Aujourd'hui, elle attend, fébrile, de livrer son témoignage devant la cour d'assises de Bobigny. Les audiences sont prévues du 12 au 22 décembre prochain. Mais elle craint le classement de l'affaire, l'ancien ministre n'ayant jamais été reçu par les juges dans le cadre de cette plainte. Lucile Mignon-Blindauer estime subir une "double punition": financière d'abord, car l'ancienne assistante parlementaire, en congé maladie pour "choc post-traumatique" ne peut plus travailler. "Forcément, quand des employeurs tapent mon nom sur Internet, ça leur fait peur." Psychologique, ensuite. "La justice ne fait rien. Il me reste quoi? J'achète une corde et je me pends? Ça fera peut-être réagir."

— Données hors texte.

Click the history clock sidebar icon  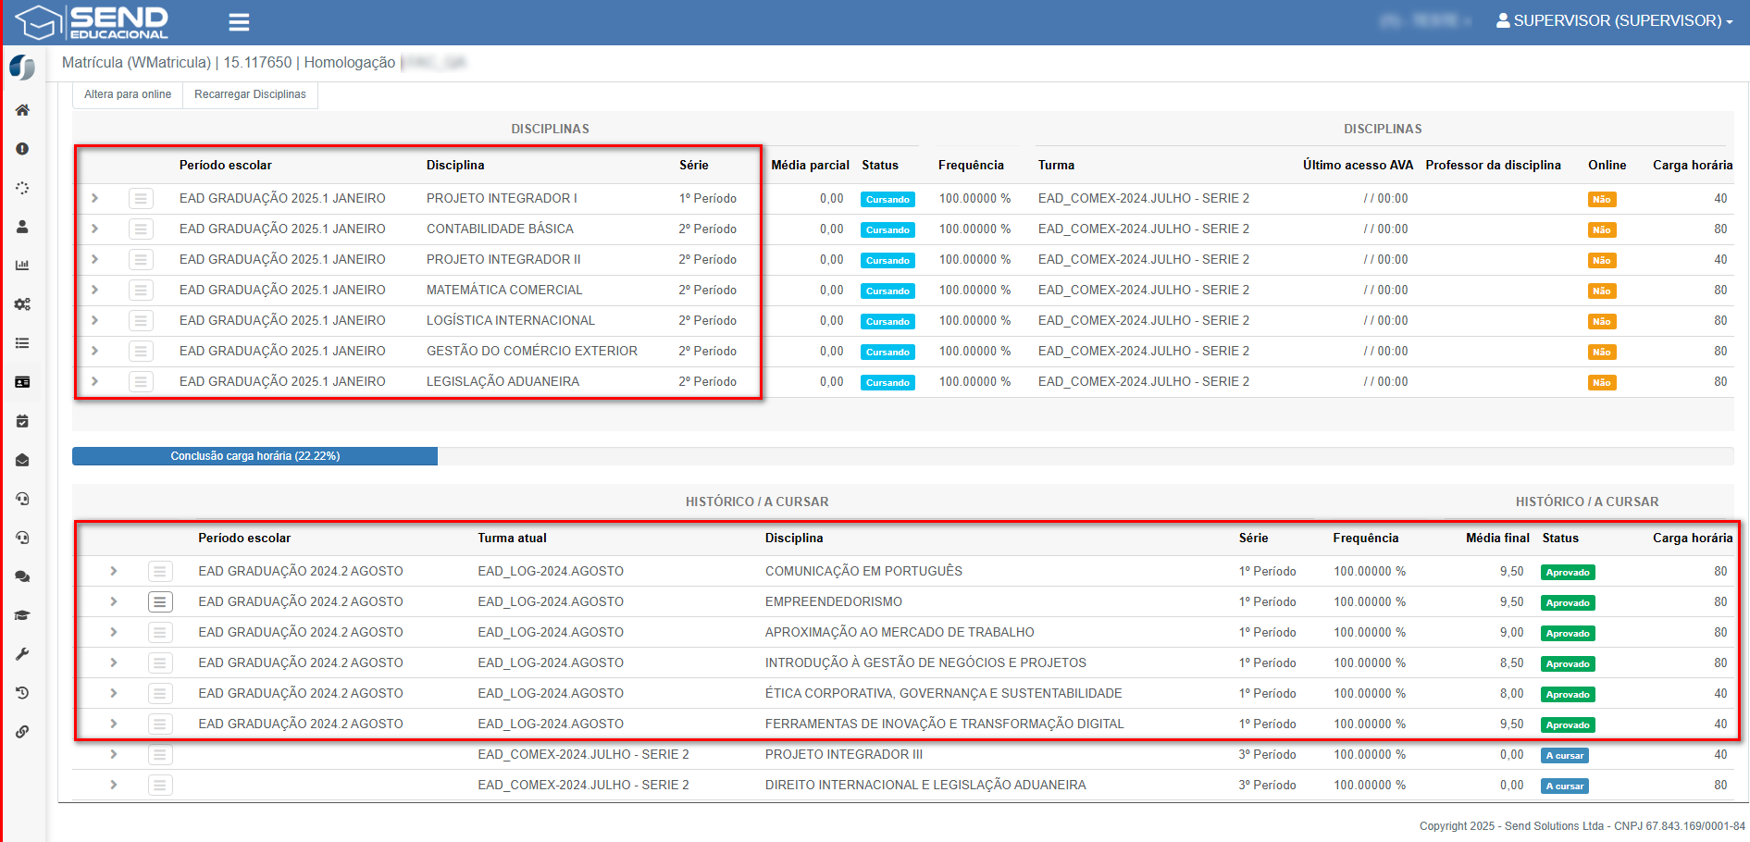point(22,693)
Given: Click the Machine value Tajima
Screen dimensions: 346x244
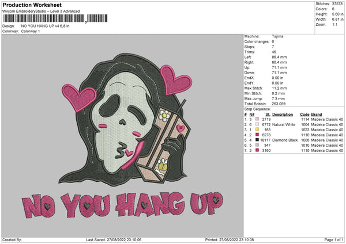Looking at the screenshot, I should [x=279, y=36].
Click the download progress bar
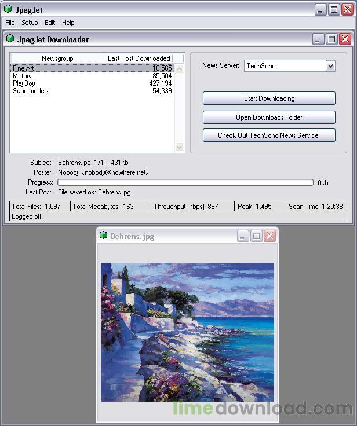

Lorsqu'on l'interroge sur le mouvement autour du hashtag #balancetonporc, elle reste perplexe : "Quand on voit qu'au final, personne ne fait rien, à quoi ça sert de balancer?" Aujourd'hui, elle essaie de se reconstruire ailleurs, en France, mais elle ne peut s'empêcher de "penser à lui", Georges Tron, "qui a tous les droits". "Il peut agresser, il peut harceler en toute impunité."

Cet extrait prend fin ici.